Exercise brief. Each of the following records is to be printed verbatim.

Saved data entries
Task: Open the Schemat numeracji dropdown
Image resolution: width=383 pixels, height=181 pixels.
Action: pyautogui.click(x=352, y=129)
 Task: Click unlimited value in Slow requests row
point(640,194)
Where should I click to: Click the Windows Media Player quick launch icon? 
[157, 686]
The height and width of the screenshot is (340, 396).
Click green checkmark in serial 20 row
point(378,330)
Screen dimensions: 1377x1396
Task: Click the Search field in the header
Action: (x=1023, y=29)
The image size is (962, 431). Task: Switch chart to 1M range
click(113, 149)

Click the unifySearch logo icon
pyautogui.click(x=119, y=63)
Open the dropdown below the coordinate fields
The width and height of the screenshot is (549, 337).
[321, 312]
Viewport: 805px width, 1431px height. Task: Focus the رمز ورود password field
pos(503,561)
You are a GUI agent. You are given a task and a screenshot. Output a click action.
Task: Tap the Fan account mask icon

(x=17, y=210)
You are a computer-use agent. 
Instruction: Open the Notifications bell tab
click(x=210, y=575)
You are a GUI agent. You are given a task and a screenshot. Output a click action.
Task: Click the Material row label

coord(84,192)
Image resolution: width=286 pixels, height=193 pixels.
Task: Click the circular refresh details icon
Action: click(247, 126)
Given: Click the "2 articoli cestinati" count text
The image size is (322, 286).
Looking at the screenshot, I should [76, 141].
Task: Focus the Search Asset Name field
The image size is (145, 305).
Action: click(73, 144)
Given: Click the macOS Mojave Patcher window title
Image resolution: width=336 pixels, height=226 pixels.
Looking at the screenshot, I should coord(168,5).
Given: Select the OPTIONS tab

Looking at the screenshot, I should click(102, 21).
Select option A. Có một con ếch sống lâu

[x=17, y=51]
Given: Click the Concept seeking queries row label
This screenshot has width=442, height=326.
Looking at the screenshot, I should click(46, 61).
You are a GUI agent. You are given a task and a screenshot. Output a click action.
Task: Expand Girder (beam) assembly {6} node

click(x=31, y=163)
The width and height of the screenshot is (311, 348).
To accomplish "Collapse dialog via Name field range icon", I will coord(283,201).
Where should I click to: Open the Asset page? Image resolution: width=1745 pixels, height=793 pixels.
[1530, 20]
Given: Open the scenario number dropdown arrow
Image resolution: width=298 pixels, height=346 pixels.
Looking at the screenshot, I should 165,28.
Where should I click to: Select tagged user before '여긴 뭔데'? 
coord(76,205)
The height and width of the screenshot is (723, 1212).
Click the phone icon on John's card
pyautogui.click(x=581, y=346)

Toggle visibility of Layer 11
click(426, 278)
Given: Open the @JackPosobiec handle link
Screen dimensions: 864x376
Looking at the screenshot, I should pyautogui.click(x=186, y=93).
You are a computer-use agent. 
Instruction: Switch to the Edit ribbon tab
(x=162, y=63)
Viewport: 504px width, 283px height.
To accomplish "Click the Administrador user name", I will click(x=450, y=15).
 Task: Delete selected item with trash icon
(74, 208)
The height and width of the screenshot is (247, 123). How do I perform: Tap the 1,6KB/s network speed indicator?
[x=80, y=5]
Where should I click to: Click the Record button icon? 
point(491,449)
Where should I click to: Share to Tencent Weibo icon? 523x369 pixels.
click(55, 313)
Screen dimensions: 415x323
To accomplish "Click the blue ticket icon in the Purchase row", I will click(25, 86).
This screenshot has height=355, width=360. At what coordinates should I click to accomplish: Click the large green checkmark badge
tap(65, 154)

Expected answer.
Task: Open the Schemat numeracji dropdown
Image resolution: width=383 pixels, height=181 pixels.
Action: pyautogui.click(x=352, y=129)
 Task: Click unlimited value in Slow requests row
point(640,194)
Where should I click to: Click the Windows Media Player quick launch icon? 
[157, 686]
The height and width of the screenshot is (340, 396).
Click green checkmark in serial 20 row
point(378,330)
Screen dimensions: 1377x1396
Task: Click the Search field in the header
Action: (x=1023, y=29)
The image size is (962, 431). Task: Switch chart to 1M range
click(113, 149)

Click the unifySearch logo icon
pyautogui.click(x=119, y=63)
Open the dropdown below the coordinate fields
The width and height of the screenshot is (549, 337).
[321, 312]
Viewport: 805px width, 1431px height. Task: Focus the رمز ورود password field
pos(503,561)
You are a GUI agent. You are given a task and a screenshot. Output a click action.
Task: Tap the Fan account mask icon

(x=17, y=210)
You are a computer-use agent. 
Instruction: Open the Notifications bell tab
click(x=210, y=575)
You are a GUI agent. You are given a task and a screenshot. Output a click action.
Task: Click the Material row label

coord(84,192)
Image resolution: width=286 pixels, height=193 pixels.
Task: Click the circular refresh details icon
Action: click(247, 126)
Given: Click the "2 articoli cestinati" count text
The image size is (322, 286).
Looking at the screenshot, I should [76, 141].
Task: Focus the Search Asset Name field
The image size is (145, 305).
Action: click(73, 144)
Given: Click the macOS Mojave Patcher window title
Image resolution: width=336 pixels, height=226 pixels.
Looking at the screenshot, I should coord(168,5).
Given: Select the OPTIONS tab

Looking at the screenshot, I should click(102, 21).
Select option A. Có một con ếch sống lâu

[x=17, y=51]
Given: Click the Concept seeking queries row label
This screenshot has width=442, height=326.
Looking at the screenshot, I should click(46, 61).
You are a GUI agent. You are given a task and a screenshot. Output a click action.
Task: Expand Girder (beam) assembly {6} node

click(x=31, y=163)
The width and height of the screenshot is (311, 348).
To accomplish "Collapse dialog via Name field range icon", I will coord(283,201).
Where should I click to: Open the Asset page? Image resolution: width=1745 pixels, height=793 pixels.
[1530, 20]
Given: Open the scenario number dropdown arrow
Image resolution: width=298 pixels, height=346 pixels.
Looking at the screenshot, I should 165,28.
Where should I click to: Select tagged user before '여긴 뭔데'? 
coord(76,205)
The height and width of the screenshot is (723, 1212).
Click the phone icon on John's card
pyautogui.click(x=581, y=346)

Toggle visibility of Layer 11
click(426, 278)
Given: Open the @JackPosobiec handle link
Screen dimensions: 864x376
Looking at the screenshot, I should pyautogui.click(x=186, y=93).
You are a computer-use agent. 
Instruction: Switch to the Edit ribbon tab
(x=162, y=63)
Viewport: 504px width, 283px height.
To accomplish "Click the Administrador user name", I will click(x=450, y=15).
 Task: Delete selected item with trash icon
(74, 208)
The height and width of the screenshot is (247, 123). How do I perform: Tap the 1,6KB/s network speed indicator?
[x=80, y=5]
Where should I click to: Click the Record button icon? 
point(491,449)
Where should I click to: Share to Tencent Weibo icon? 523x369 pixels.
click(55, 313)
Screen dimensions: 415x323
To accomplish "Click the blue ticket icon in the Purchase row", I will click(25, 86).
This screenshot has height=355, width=360. At what coordinates should I click to accomplish: Click the large green checkmark badge
tap(65, 154)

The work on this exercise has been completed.